WHAT IS EXPECTED:
Report every line in the data below that contains the string "value", copying each such line in full. Treat uppercase and lowercase as different.

[Opening TASK MATERIAL section]

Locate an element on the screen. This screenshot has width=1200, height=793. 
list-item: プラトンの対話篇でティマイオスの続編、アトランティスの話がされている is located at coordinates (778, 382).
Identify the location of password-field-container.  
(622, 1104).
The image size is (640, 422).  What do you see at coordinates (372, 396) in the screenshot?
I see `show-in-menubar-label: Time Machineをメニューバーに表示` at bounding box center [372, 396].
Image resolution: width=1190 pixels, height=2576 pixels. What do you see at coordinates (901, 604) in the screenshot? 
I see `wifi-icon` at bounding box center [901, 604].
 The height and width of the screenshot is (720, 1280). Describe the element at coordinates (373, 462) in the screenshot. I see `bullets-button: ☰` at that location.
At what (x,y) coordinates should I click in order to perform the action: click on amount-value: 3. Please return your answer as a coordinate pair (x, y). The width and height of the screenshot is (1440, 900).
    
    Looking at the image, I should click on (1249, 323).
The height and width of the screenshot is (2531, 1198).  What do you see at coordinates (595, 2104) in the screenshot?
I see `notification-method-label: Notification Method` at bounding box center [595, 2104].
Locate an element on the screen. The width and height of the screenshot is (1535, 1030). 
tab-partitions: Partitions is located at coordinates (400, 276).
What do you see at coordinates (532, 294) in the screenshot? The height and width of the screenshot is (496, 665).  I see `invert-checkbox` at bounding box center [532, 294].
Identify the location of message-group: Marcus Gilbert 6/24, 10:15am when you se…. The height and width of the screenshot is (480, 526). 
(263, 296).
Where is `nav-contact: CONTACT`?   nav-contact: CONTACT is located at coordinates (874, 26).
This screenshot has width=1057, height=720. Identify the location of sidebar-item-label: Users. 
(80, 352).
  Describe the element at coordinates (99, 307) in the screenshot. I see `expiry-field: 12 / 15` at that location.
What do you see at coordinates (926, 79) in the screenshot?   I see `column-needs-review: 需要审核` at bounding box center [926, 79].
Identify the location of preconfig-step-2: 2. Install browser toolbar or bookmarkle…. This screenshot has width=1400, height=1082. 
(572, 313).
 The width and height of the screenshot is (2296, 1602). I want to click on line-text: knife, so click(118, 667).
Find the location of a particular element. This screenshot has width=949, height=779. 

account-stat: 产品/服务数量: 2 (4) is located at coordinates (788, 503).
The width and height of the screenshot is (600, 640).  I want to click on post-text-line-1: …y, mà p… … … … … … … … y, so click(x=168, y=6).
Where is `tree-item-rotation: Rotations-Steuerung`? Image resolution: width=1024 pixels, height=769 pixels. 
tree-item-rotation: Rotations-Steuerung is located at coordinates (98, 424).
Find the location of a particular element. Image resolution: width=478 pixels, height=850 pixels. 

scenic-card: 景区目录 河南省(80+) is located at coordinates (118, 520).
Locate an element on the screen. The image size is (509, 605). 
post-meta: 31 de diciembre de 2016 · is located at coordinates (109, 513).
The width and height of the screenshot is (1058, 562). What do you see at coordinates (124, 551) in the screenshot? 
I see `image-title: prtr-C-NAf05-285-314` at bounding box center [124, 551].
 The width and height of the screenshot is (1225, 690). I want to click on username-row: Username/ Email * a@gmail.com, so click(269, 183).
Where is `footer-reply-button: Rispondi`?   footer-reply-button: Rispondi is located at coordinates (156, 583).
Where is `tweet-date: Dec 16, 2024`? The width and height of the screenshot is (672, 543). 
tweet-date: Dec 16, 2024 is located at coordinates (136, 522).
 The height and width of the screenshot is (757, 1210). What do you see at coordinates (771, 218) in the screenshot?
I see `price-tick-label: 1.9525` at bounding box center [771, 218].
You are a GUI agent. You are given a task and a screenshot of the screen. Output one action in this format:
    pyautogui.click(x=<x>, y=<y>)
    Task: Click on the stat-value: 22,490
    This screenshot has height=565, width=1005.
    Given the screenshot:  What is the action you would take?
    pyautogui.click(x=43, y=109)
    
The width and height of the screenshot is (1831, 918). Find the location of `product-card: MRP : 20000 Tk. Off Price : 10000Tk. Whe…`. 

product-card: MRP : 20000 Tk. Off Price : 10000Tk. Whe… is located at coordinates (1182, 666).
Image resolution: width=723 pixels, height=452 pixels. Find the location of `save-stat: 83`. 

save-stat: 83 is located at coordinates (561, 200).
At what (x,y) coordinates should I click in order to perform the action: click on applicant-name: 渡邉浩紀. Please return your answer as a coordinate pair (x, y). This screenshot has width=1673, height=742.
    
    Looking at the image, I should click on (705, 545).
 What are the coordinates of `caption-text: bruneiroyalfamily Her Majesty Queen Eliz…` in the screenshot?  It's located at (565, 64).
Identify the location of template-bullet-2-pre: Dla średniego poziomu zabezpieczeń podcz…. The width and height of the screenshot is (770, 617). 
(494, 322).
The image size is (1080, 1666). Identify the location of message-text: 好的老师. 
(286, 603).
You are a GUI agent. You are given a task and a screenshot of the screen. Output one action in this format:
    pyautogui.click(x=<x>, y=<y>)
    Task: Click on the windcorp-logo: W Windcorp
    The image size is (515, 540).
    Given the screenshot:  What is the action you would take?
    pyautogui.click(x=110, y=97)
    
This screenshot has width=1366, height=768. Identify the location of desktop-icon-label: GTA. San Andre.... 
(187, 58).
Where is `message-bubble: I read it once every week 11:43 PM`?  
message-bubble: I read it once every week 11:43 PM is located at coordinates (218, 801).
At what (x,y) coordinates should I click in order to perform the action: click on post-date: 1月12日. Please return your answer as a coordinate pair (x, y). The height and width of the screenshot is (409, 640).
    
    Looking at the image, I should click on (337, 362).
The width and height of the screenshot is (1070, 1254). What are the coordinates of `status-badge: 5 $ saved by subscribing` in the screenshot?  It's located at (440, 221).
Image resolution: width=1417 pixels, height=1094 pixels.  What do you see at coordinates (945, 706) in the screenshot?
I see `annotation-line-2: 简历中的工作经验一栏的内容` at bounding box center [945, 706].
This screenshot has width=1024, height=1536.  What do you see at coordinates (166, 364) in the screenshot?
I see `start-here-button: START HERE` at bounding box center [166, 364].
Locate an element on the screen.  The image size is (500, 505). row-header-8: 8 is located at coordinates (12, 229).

[Closing TASK MATERIAL section]

SOLUTION TO THE EXERCISE:
At what (x,y) coordinates should I click in order to perform the action: click on amount-value: 3. Please return your answer as a coordinate pair (x, y). The width and height of the screenshot is (1440, 900).
    Task: Click on the stat-value: 22,490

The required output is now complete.